(Reuters) - Shares of Green Mountain Coffee Roasters Inc plunged more than 40 percent after the single-serve coffee company slashed its full-year sales outlook and warned that its scorching growth was beginning to cool off.
The sales warning adds more weight to the criticisms of short sellers like hedge fund manager David Einhorn, who questioned the company’s growth prospects and accounting practices last year.
The maker of the popular one-cup Keurig brewers said sales of K-Cup coffee refills rose 59 percent in the second quarter, though this represented a sharp fall from the 115 percent growth seen in the previous quarter.
The company would take an even bigger hit from the slowdown as it has overestimated demand, said Howard Penney, managing director at investment firm Hedgeye Risk Management.
“They have been over-producing for a while.

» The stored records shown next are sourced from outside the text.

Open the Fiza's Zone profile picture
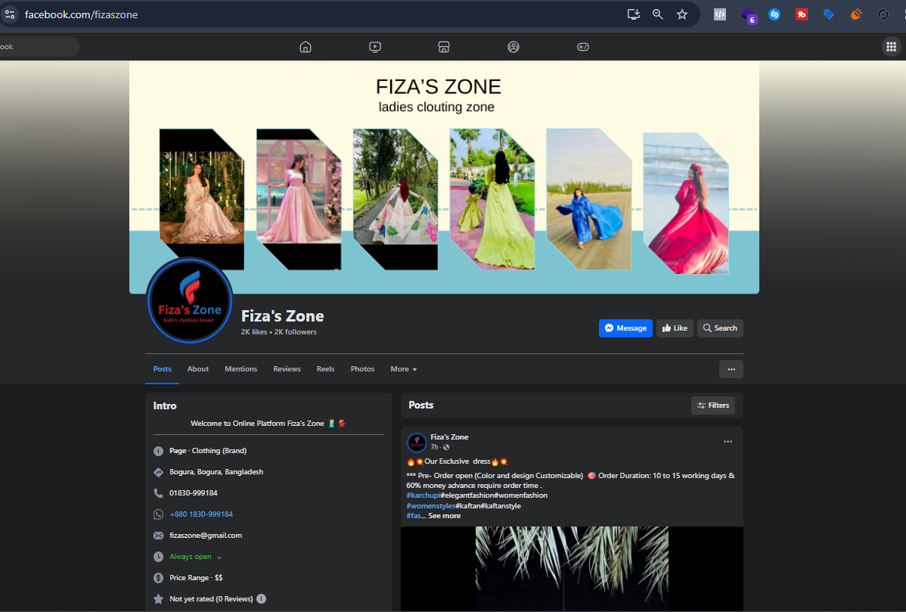906x612 pixels. coord(190,301)

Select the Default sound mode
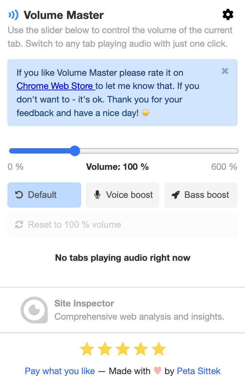coord(44,195)
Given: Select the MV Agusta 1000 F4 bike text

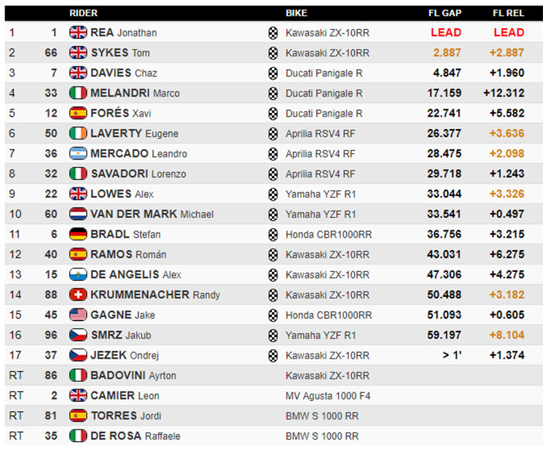Looking at the screenshot, I should click(328, 396).
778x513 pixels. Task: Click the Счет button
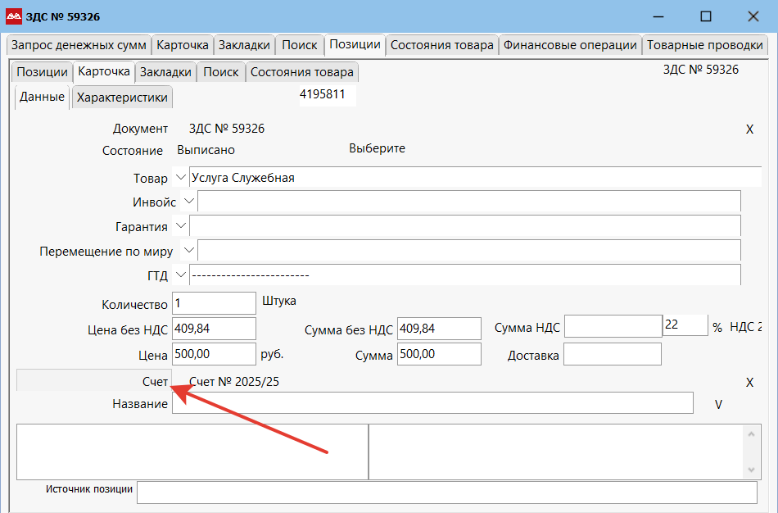coord(93,382)
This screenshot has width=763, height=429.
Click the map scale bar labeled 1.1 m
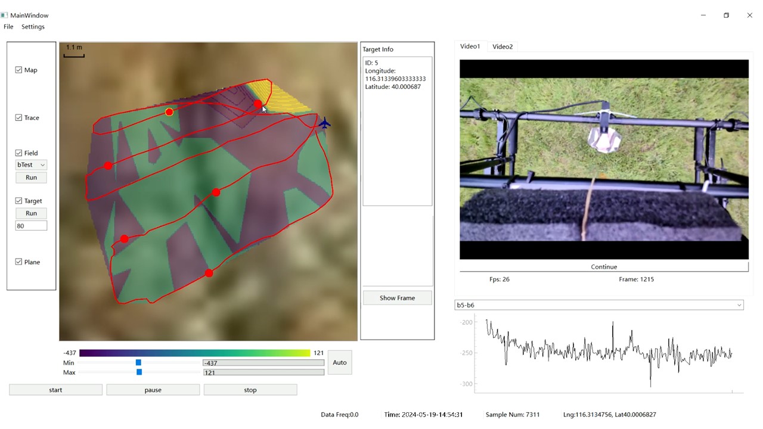[x=74, y=52]
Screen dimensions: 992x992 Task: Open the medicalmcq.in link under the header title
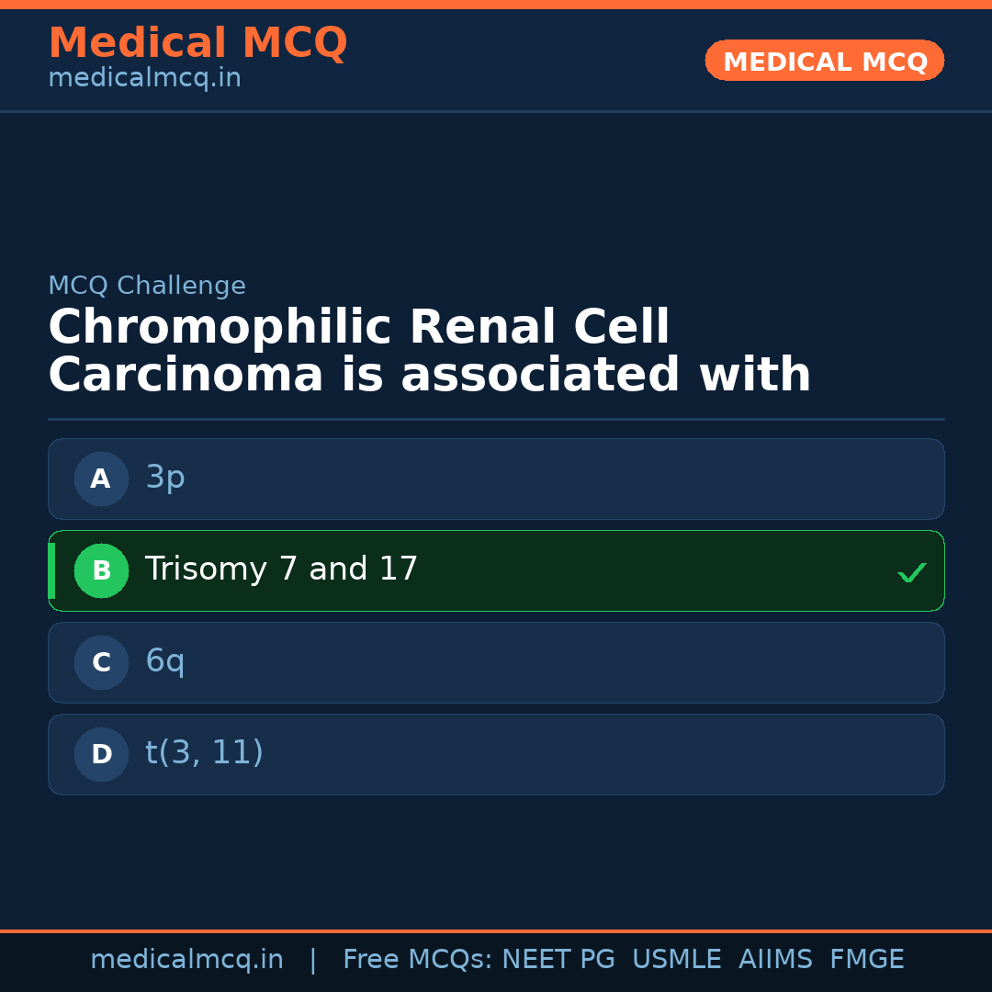[144, 79]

This quarter is just the beginning of the slowdown (in growth).”
In an interview with Reuters, Green Mountain CEO Lawrence Blanford agreed that K-Cup supply was currently more than demand and said the company was adjusting its production accordingly.
The company expects to ramp up production again in August to meet holiday season demand, Blanford added.

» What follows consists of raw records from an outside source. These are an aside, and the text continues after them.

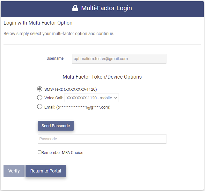Open the Voice Call phone number dropdown
This screenshot has width=205, height=191.
[x=92, y=98]
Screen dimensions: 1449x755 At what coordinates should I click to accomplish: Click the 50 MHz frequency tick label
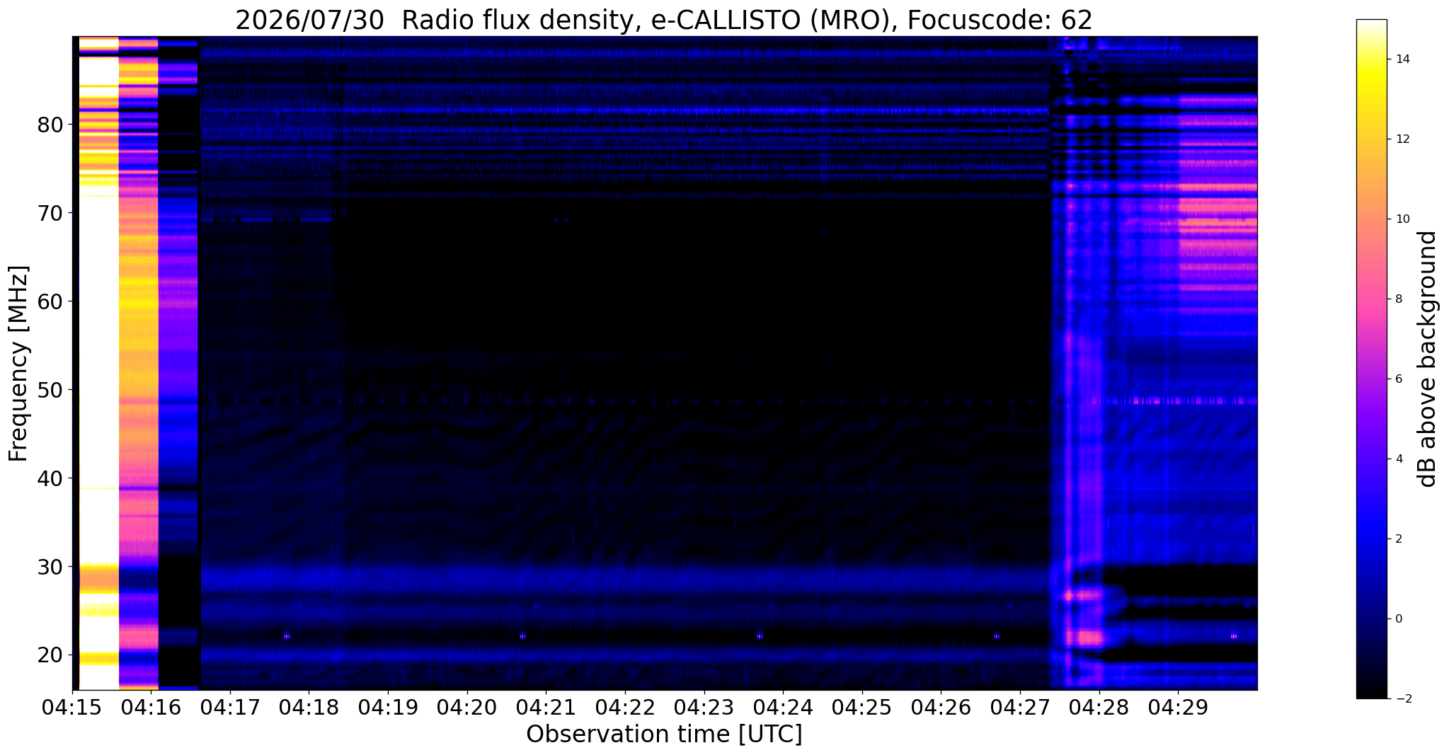click(50, 390)
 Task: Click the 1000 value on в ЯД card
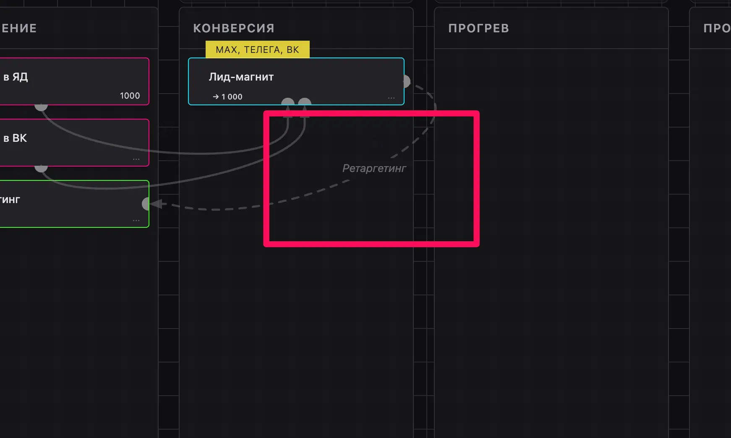click(130, 96)
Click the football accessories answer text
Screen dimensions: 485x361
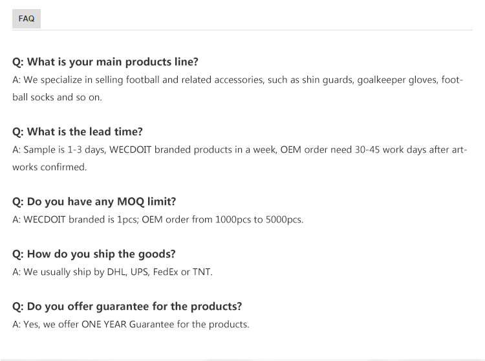[237, 89]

Green Mountain put some of the blame for the slowing sales growth on a warmer-than-expected U.S. winter that curbed demand for its hot cocoa and hot apple cider K-Cups.
“After several quarters of robust adoption, we now expect a more moderated growth trajectory going forward for both Keurig brewer and K-Cup pack sales,” Blanford said in a statement.

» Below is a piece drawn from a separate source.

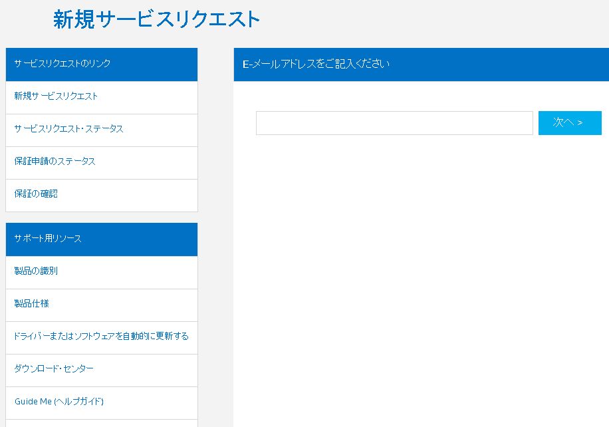The height and width of the screenshot is (427, 609).
Task: Click the サービスリクエストのリンク panel header
Action: point(102,65)
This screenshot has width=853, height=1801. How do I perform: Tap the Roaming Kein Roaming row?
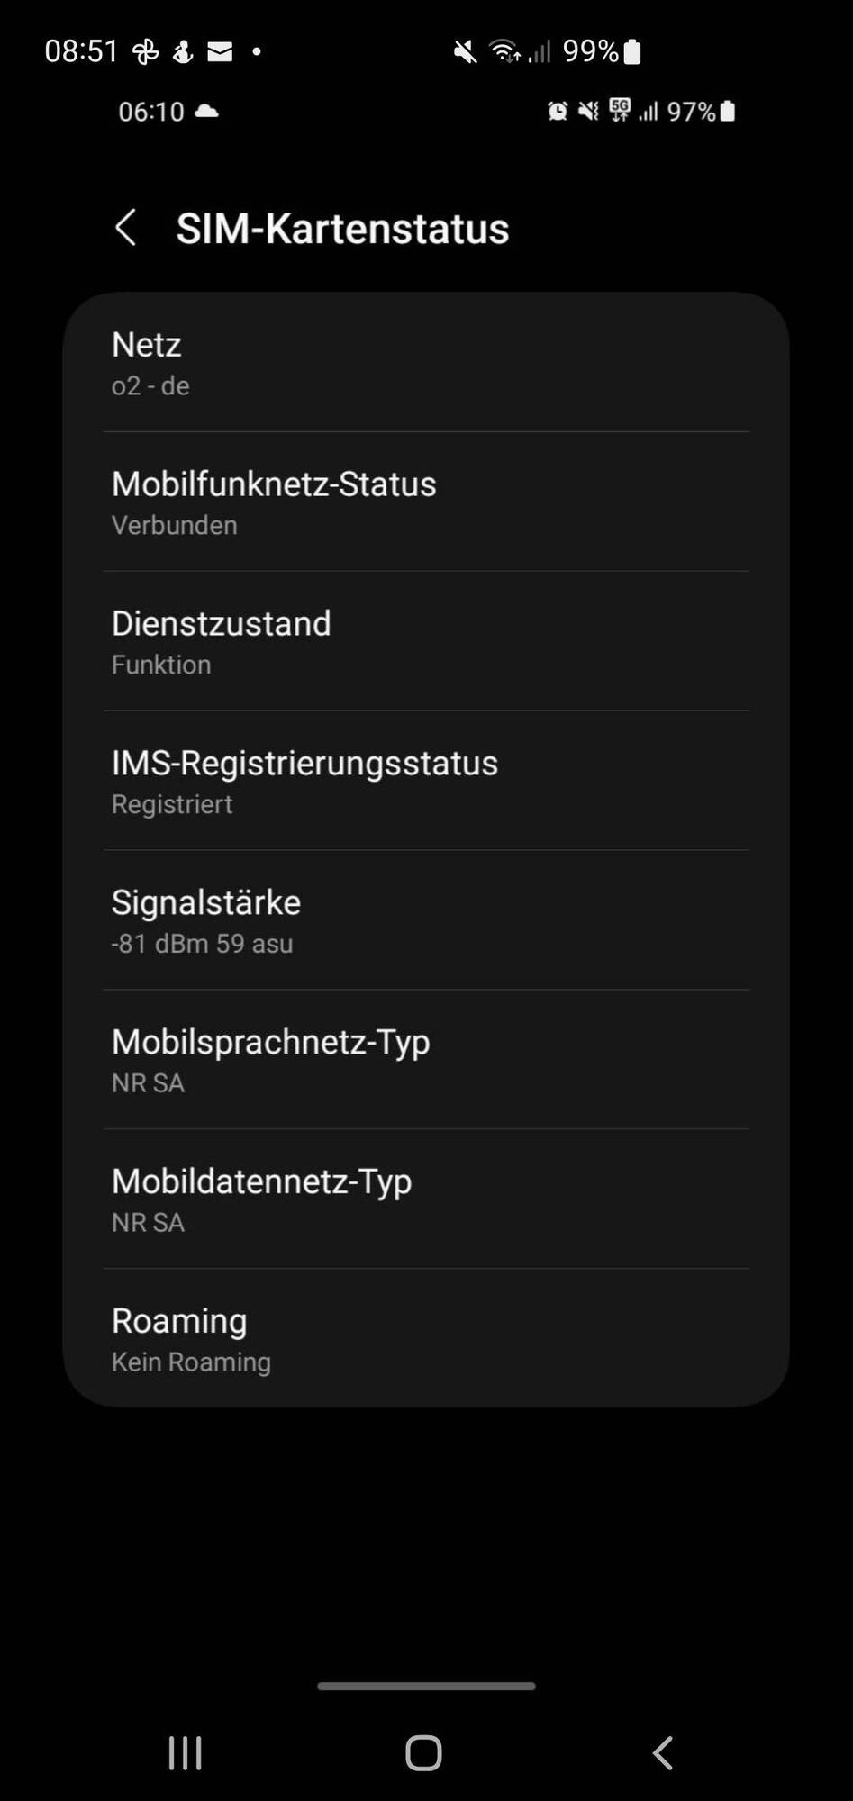[x=426, y=1339]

Green Mountain has been one of the fastest-growing companies in recent years as acquisitions and patent wins helped the company take a lion’s share in U.S. single-cup coffee.
But its stock has lost 74 percent of its value since touching a life-high of $115 last September, following Einhorn’s allegations and the first signs of slowing sales.
Green Mountain has also been facing increasing competition as companies with more financial muscle like Starbucks Corp, Nestle SA and Wal-Mart Stores Inc seek a bigger pie of the fast-growing market.
The expiry of some K-Cup patents in September is also likely to attract competition from cheaper private label brands.
Green Mountain earns a majority of its profits from K-Cups, as it sells the Keurig brewers at cost, and a sharp deceleration in K-Cup sales growth will pressure the company’s margins.
Gross margins in the second quarter declined to 35.4 percent from 37.5 percent in the year-ago period.
The company reported a second-quarter profit of $93.3 million, or 58 cents a share, compared with $65.8 million, or 44 cents a share, a year ago.
Net sales rose 37 percent to $885.1 million, but missed estimates of $971.7 million, according to Thomson Reuters I/B/E/S.
Green Mountain sees fiscal 2012 sales rising 45 percent to 50 percent, much lower than its previous forecast of a rise of 60 percent to 65 percent.
The company’s shares were down $20.12 at $29.40 in extended trade.